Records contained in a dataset
=== Begin Enclosure ===
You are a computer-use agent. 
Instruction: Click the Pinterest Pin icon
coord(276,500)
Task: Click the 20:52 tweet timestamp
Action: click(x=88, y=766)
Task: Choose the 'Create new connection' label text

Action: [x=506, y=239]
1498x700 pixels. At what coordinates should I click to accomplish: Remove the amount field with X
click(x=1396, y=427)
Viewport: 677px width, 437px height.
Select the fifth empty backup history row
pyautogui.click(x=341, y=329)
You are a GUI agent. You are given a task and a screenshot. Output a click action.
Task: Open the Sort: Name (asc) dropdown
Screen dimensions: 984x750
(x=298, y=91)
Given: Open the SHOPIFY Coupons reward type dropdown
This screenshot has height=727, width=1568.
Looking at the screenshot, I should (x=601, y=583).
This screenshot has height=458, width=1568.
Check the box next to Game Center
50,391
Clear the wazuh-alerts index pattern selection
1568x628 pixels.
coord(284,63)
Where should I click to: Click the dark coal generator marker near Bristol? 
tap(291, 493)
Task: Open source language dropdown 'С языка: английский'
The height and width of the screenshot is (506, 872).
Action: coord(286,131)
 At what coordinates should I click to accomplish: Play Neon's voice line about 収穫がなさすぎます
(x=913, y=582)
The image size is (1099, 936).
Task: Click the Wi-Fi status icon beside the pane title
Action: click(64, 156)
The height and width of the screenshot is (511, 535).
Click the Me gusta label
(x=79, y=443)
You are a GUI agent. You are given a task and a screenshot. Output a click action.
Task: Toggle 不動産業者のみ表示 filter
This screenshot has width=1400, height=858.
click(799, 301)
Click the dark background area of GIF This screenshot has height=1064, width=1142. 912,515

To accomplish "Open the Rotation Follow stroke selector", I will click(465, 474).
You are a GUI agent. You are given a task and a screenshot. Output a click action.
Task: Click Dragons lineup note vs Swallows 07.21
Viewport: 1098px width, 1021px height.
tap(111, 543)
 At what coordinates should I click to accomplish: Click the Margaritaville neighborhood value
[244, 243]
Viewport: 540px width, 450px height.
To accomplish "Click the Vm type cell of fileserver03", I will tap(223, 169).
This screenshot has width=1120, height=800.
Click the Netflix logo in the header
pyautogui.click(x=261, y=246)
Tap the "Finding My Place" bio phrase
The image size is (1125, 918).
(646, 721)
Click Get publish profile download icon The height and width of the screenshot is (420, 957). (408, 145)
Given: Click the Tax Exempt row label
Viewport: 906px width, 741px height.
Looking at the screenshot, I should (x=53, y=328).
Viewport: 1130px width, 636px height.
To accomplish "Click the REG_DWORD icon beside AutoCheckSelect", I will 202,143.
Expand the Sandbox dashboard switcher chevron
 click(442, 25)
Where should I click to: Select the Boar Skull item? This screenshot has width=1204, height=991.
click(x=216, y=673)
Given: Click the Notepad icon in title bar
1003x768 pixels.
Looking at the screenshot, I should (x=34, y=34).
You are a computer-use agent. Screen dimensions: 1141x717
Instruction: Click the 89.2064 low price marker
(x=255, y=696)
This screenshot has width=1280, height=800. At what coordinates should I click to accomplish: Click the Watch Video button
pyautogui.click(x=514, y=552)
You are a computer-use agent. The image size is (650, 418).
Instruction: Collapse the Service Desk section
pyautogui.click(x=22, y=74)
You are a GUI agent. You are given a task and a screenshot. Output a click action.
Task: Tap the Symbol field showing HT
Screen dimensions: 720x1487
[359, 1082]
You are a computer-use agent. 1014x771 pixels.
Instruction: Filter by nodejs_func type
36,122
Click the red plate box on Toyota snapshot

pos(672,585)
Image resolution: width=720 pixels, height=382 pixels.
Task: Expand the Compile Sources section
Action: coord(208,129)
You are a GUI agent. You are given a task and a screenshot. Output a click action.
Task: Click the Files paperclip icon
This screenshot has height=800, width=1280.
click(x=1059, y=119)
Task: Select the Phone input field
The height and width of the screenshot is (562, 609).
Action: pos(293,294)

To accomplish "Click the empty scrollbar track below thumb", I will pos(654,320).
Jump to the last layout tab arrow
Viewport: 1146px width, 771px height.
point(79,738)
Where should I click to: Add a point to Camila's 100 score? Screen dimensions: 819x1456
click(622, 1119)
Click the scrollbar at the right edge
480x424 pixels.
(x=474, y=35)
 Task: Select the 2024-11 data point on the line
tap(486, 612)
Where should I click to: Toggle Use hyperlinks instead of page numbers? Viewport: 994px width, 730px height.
=== End Enclosure ===
◆ Work to complete ◆
For this exercise, transcribe all the records exactly.

◆ Response box ◆
You are a computer-use agent. 
Instruction: Click the Pinterest Pin icon
coord(276,500)
Task: Click the 20:52 tweet timestamp
Action: click(x=88, y=766)
Task: Choose the 'Create new connection' label text

Action: [x=506, y=239]
1498x700 pixels. At what coordinates should I click to accomplish: Remove the amount field with X
click(x=1396, y=427)
Viewport: 677px width, 437px height.
Select the fifth empty backup history row
pyautogui.click(x=341, y=329)
You are a GUI agent. You are given a task and a screenshot. Output a click action.
Task: Open the Sort: Name (asc) dropdown
Screen dimensions: 984x750
(x=298, y=91)
Given: Open the SHOPIFY Coupons reward type dropdown
This screenshot has height=727, width=1568.
Looking at the screenshot, I should (x=601, y=583).
This screenshot has height=458, width=1568.
Check the box next to Game Center
50,391
Clear the wazuh-alerts index pattern selection
1568x628 pixels.
coord(284,63)
Where should I click to: Click the dark coal generator marker near Bristol? 
tap(291, 493)
Task: Open source language dropdown 'С языка: английский'
The height and width of the screenshot is (506, 872).
Action: coord(286,131)
 At what coordinates should I click to accomplish: Play Neon's voice line about 収穫がなさすぎます
(x=913, y=582)
The image size is (1099, 936).
Task: Click the Wi-Fi status icon beside the pane title
Action: click(64, 156)
The height and width of the screenshot is (511, 535).
Click the Me gusta label
(x=79, y=443)
You are a GUI agent. You are given a task and a screenshot. Output a click action.
Task: Toggle 不動産業者のみ表示 filter
This screenshot has width=1400, height=858.
click(799, 301)
Click the dark background area of GIF This screenshot has height=1064, width=1142. 912,515

To accomplish "Open the Rotation Follow stroke selector", I will click(465, 474).
You are a GUI agent. You are given a task and a screenshot. Output a click action.
Task: Click Dragons lineup note vs Swallows 07.21
Viewport: 1098px width, 1021px height.
tap(111, 543)
 At what coordinates should I click to accomplish: Click the Margaritaville neighborhood value
[244, 243]
Viewport: 540px width, 450px height.
To accomplish "Click the Vm type cell of fileserver03", I will tap(223, 169).
This screenshot has width=1120, height=800.
Click the Netflix logo in the header
pyautogui.click(x=261, y=246)
Tap the "Finding My Place" bio phrase
The image size is (1125, 918).
(646, 721)
Click Get publish profile download icon The height and width of the screenshot is (420, 957). (408, 145)
Given: Click the Tax Exempt row label
Viewport: 906px width, 741px height.
Looking at the screenshot, I should (x=53, y=328).
Viewport: 1130px width, 636px height.
To accomplish "Click the REG_DWORD icon beside AutoCheckSelect", I will 202,143.
Expand the Sandbox dashboard switcher chevron
 click(442, 25)
Where should I click to: Select the Boar Skull item? This screenshot has width=1204, height=991.
click(x=216, y=673)
Given: Click the Notepad icon in title bar
1003x768 pixels.
Looking at the screenshot, I should (x=34, y=34).
You are a computer-use agent. Screen dimensions: 1141x717
Instruction: Click the 89.2064 low price marker
(x=255, y=696)
This screenshot has width=1280, height=800. At what coordinates should I click to accomplish: Click the Watch Video button
pyautogui.click(x=514, y=552)
You are a computer-use agent. The image size is (650, 418).
Instruction: Collapse the Service Desk section
pyautogui.click(x=22, y=74)
You are a GUI agent. You are given a task and a screenshot. Output a click action.
Task: Tap the Symbol field showing HT
Screen dimensions: 720x1487
[359, 1082]
You are a computer-use agent. 1014x771 pixels.
Instruction: Filter by nodejs_func type
36,122
Click the red plate box on Toyota snapshot

pos(672,585)
Image resolution: width=720 pixels, height=382 pixels.
Task: Expand the Compile Sources section
Action: coord(208,129)
You are a GUI agent. You are given a task and a screenshot. Output a click action.
Task: Click the Files paperclip icon
This screenshot has height=800, width=1280.
click(x=1059, y=119)
Task: Select the Phone input field
The height and width of the screenshot is (562, 609).
Action: pos(293,294)

To accomplish "Click the empty scrollbar track below thumb", I will pos(654,320).
Jump to the last layout tab arrow
Viewport: 1146px width, 771px height.
point(79,738)
Where should I click to: Add a point to Camila's 100 score? Screen dimensions: 819x1456
click(622, 1119)
Click the scrollbar at the right edge
480x424 pixels.
(x=474, y=35)
 Task: Select the 2024-11 data point on the line
tap(486, 612)
Where should I click to: Toggle Use hyperlinks instead of page numbers? Viewport: 994px width, 730px height.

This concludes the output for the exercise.